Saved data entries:
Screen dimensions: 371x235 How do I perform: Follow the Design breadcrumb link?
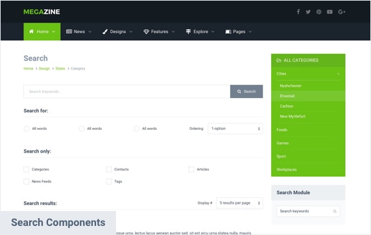pyautogui.click(x=44, y=68)
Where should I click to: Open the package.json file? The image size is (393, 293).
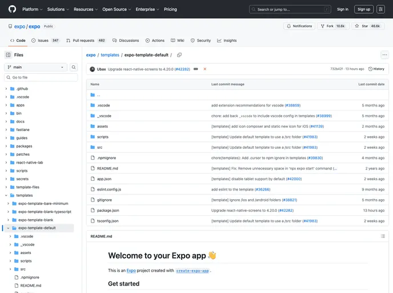(x=108, y=210)
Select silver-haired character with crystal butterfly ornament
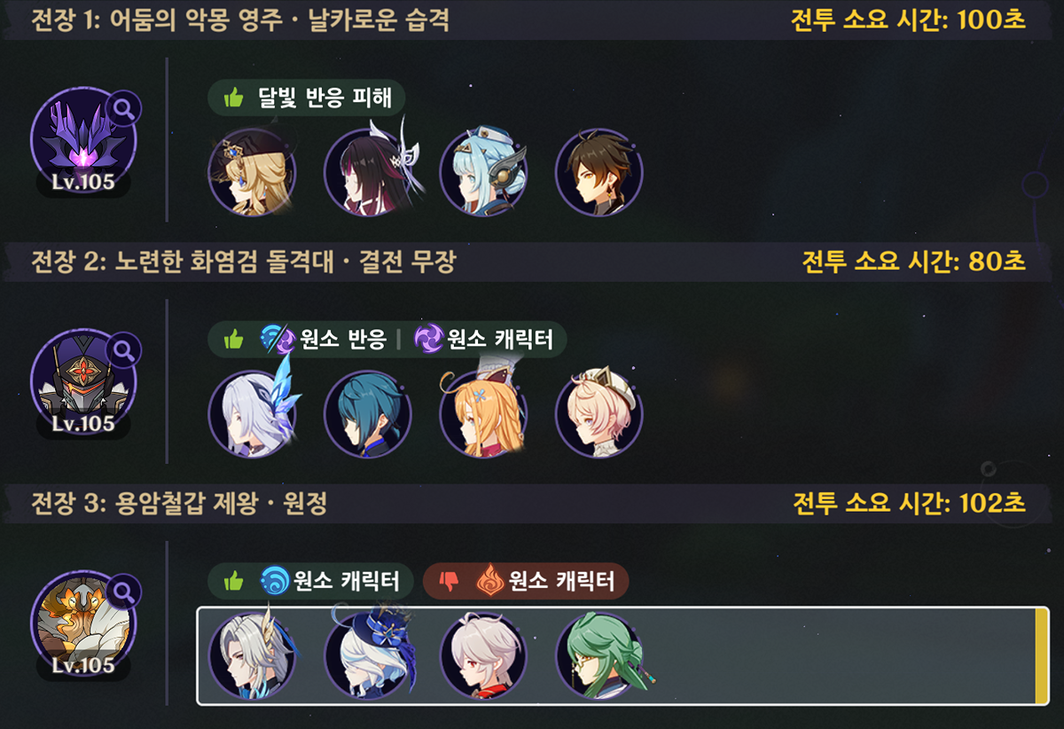This screenshot has width=1064, height=729. coord(252,413)
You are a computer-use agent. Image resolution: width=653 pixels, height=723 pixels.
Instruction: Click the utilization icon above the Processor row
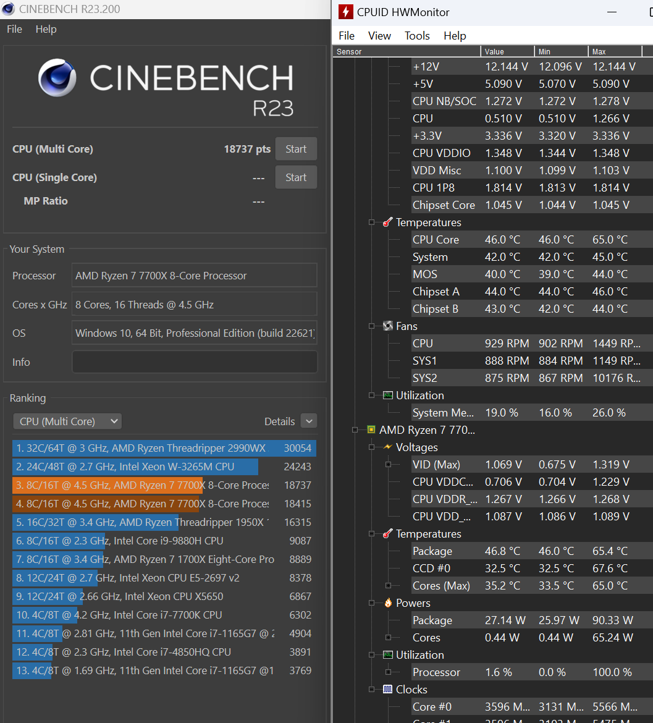click(388, 655)
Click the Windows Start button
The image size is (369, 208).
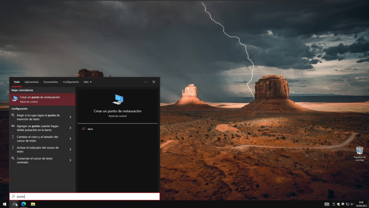point(4,204)
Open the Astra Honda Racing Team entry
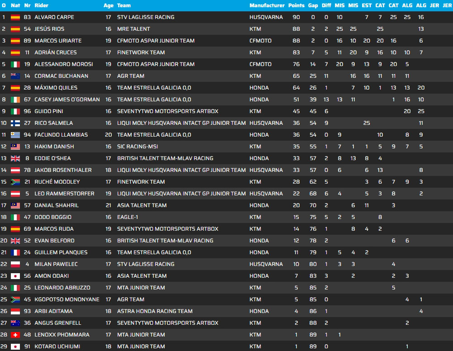This screenshot has height=351, width=453. click(155, 311)
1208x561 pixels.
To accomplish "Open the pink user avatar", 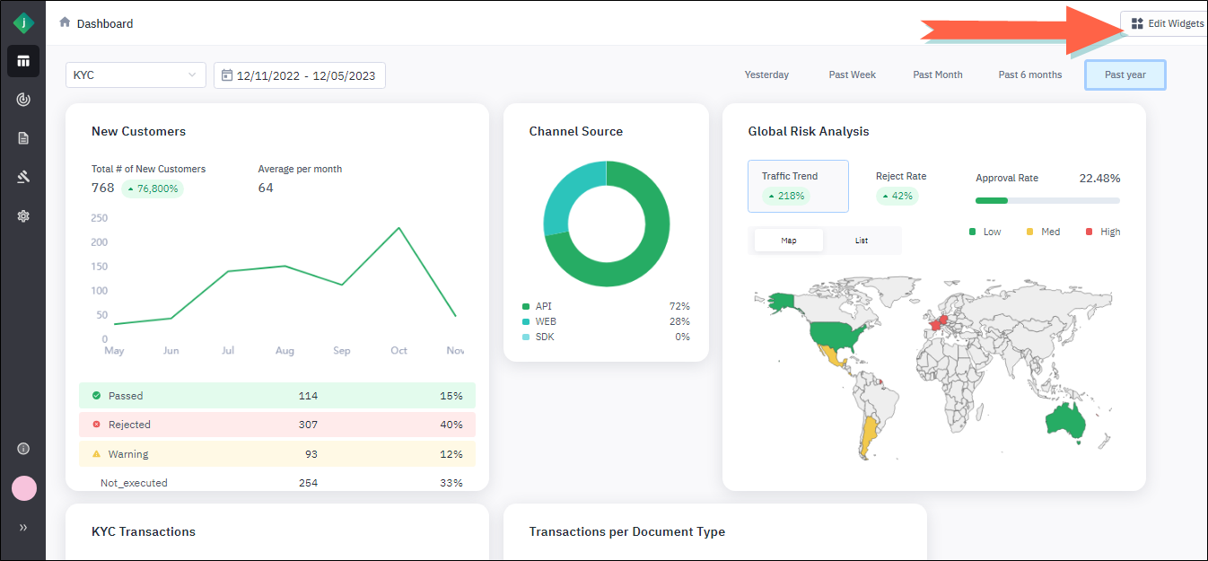I will tap(23, 488).
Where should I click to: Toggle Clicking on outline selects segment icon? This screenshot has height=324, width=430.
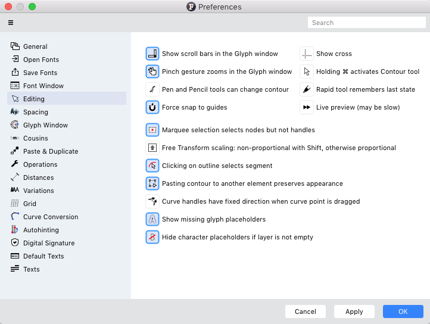point(152,166)
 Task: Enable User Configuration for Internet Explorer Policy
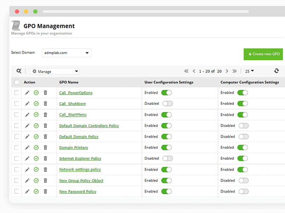pyautogui.click(x=167, y=158)
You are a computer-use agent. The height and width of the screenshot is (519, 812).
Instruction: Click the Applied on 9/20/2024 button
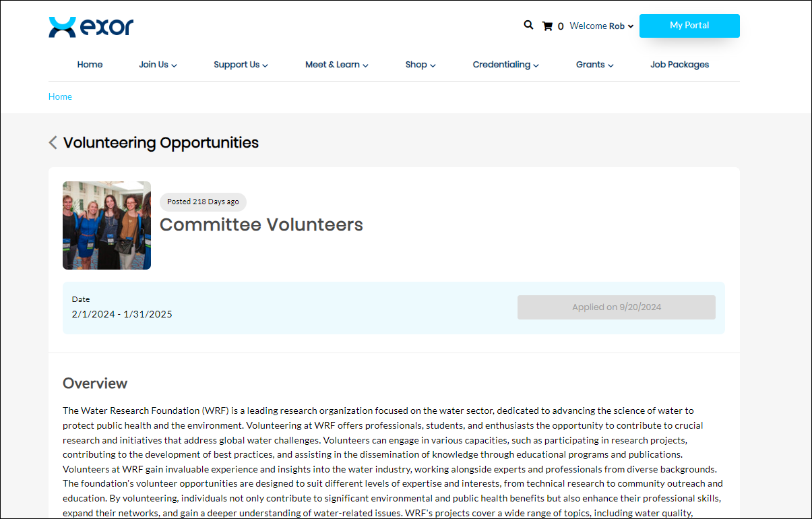[616, 307]
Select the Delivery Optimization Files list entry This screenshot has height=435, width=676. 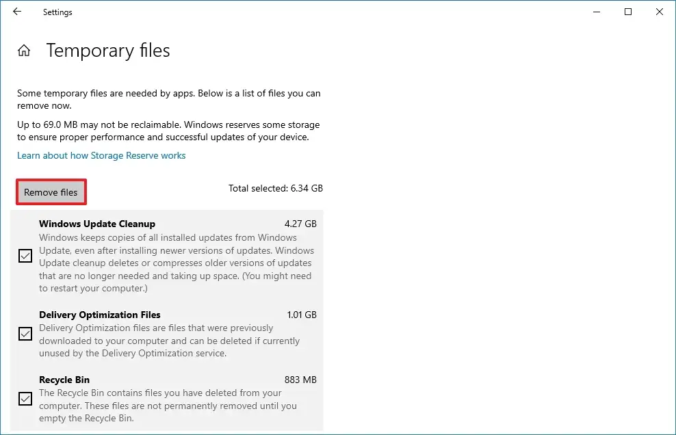[x=99, y=315]
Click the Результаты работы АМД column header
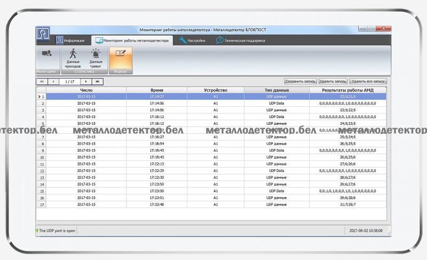 (347, 90)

Your assignment ▸
Go through the entries line by line and count those with "agent". Give only the count.

Written solution ▸
2